> [EXERCISE GOAL] Every line below from the one containing "Artisanat (711, 42)" through the one containing "Terms of Service (139, 2521)" must be transcribed exactly. Omit all lines outside that stretch.

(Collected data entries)
- Opening Delimiter -
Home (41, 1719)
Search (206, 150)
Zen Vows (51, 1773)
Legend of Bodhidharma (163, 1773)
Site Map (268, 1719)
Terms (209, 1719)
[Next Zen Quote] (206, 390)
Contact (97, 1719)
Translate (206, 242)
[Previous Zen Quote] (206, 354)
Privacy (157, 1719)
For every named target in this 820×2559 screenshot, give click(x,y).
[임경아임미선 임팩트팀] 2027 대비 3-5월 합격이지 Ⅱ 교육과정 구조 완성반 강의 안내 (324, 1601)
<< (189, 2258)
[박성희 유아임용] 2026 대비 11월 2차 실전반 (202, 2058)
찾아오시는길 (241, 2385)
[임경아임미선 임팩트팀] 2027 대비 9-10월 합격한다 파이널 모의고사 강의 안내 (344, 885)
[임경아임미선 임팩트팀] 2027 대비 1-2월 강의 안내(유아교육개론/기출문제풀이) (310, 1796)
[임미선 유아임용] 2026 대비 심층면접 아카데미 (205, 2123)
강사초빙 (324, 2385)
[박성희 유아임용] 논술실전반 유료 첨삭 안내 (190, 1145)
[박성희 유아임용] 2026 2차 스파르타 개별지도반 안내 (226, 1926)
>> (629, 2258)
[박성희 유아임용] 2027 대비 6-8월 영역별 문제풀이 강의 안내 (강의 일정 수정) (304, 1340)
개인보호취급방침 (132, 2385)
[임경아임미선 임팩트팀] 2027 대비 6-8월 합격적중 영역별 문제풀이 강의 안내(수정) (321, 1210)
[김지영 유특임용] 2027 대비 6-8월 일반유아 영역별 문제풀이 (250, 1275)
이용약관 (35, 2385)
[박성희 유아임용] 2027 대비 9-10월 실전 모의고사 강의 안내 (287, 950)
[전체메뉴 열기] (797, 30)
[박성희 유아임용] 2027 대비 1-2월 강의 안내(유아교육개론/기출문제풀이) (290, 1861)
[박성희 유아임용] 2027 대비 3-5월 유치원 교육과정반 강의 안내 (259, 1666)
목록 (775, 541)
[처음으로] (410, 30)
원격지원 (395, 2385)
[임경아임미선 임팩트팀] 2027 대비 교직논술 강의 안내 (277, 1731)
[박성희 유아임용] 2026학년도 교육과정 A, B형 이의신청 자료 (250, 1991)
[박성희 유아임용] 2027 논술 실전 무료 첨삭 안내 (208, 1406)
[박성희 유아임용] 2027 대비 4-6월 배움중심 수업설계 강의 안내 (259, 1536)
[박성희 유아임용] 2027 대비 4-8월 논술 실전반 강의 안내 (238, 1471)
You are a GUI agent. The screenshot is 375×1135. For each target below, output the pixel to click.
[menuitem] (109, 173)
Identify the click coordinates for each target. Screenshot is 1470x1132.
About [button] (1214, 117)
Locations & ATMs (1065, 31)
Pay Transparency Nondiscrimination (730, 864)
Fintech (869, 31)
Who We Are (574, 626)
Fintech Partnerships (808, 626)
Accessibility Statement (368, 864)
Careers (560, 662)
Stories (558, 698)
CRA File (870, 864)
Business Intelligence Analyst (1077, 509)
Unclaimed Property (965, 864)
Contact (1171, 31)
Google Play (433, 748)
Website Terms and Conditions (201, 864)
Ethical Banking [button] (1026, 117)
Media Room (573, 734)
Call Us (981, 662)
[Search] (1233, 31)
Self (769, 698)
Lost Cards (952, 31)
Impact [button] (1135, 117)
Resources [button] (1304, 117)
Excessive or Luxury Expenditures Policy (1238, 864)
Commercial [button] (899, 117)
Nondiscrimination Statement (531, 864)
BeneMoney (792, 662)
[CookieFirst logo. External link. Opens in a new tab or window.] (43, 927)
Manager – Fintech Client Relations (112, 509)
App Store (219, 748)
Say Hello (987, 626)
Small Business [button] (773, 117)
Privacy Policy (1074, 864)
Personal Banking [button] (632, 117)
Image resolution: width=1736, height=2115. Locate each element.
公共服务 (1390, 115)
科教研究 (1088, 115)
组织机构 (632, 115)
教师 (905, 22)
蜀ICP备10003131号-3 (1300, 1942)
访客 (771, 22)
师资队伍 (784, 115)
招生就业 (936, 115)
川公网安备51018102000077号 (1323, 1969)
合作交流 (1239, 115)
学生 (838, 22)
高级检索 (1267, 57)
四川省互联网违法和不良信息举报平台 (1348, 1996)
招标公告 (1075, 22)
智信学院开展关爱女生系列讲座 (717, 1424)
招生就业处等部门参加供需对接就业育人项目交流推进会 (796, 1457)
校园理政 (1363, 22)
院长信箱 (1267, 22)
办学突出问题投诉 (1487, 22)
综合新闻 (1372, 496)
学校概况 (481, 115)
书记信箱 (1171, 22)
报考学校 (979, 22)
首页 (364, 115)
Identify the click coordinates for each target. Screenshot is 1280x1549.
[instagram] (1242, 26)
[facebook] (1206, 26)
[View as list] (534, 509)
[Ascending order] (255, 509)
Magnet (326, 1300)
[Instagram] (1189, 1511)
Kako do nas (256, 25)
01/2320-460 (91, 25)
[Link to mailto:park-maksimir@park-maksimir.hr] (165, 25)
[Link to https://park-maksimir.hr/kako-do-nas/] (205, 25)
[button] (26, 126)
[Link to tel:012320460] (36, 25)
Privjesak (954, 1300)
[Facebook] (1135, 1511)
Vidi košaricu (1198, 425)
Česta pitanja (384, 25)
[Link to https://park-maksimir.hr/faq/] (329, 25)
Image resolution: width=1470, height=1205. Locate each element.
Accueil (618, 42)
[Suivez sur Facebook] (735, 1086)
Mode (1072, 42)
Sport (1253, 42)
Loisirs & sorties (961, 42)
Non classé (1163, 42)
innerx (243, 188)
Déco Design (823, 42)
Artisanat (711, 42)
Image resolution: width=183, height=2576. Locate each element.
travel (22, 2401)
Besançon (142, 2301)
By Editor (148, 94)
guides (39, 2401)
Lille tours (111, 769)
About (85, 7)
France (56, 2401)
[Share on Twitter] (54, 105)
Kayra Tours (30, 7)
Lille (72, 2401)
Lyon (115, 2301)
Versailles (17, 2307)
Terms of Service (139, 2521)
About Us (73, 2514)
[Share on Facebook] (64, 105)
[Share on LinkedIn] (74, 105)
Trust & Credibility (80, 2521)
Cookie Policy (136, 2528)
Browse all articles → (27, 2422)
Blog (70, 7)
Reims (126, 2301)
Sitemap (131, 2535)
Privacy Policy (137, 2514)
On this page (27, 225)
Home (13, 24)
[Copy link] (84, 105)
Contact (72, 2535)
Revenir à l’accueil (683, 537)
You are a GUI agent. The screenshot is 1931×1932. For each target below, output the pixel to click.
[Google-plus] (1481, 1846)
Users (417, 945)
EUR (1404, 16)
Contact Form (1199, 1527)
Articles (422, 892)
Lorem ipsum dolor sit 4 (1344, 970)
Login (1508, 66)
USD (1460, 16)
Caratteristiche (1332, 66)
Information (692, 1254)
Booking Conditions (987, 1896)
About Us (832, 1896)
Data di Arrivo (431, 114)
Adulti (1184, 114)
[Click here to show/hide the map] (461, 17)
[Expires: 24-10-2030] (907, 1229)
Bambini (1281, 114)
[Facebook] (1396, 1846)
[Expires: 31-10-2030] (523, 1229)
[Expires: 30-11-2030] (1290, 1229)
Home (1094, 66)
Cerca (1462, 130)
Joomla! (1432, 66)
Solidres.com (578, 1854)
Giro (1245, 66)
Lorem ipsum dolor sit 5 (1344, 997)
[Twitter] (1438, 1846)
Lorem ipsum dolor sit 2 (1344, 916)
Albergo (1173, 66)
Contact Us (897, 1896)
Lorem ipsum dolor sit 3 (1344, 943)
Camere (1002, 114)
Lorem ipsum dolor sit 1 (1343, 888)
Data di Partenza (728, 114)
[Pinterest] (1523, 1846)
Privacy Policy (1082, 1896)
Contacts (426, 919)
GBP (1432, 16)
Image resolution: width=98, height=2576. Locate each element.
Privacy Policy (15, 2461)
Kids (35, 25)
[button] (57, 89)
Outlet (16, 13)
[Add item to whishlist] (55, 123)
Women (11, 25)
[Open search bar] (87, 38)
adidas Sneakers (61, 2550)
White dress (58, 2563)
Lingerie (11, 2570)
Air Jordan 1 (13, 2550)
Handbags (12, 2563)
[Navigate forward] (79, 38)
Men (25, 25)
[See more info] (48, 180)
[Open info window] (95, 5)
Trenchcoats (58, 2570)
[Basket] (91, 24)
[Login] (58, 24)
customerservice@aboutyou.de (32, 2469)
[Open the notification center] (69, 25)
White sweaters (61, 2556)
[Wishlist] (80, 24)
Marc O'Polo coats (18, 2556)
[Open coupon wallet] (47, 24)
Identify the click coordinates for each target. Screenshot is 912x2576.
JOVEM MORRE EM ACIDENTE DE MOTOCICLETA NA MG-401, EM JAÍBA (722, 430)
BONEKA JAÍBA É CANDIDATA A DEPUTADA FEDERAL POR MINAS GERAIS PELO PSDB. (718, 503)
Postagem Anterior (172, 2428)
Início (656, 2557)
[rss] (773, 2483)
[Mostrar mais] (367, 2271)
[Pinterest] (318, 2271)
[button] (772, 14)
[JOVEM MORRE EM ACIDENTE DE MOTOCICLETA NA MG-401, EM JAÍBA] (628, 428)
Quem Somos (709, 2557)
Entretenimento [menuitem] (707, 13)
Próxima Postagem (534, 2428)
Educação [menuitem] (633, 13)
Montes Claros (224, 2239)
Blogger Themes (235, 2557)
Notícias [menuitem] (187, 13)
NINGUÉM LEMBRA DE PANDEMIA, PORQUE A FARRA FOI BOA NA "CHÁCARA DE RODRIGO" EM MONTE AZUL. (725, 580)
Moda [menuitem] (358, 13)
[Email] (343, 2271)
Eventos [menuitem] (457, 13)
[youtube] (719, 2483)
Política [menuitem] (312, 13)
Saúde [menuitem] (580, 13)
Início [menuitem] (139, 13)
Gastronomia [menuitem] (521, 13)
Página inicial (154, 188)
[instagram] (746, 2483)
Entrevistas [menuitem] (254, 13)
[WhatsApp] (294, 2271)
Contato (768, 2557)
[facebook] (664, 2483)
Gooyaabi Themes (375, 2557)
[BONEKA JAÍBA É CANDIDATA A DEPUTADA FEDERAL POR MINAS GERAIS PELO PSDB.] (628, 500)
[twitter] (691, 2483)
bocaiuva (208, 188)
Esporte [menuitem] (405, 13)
- Closing Delimiter -
> [OUTPUT]
Artisanat (711, 42)
Image resolution: width=183, height=2576. Locate each element.
travel (22, 2401)
Besançon (142, 2301)
By Editor (148, 94)
guides (39, 2401)
Lille tours (111, 769)
About (85, 7)
France (56, 2401)
[Share on Twitter] (54, 105)
Kayra Tours (30, 7)
Lille (72, 2401)
Lyon (115, 2301)
Versailles (17, 2307)
Terms of Service (139, 2521)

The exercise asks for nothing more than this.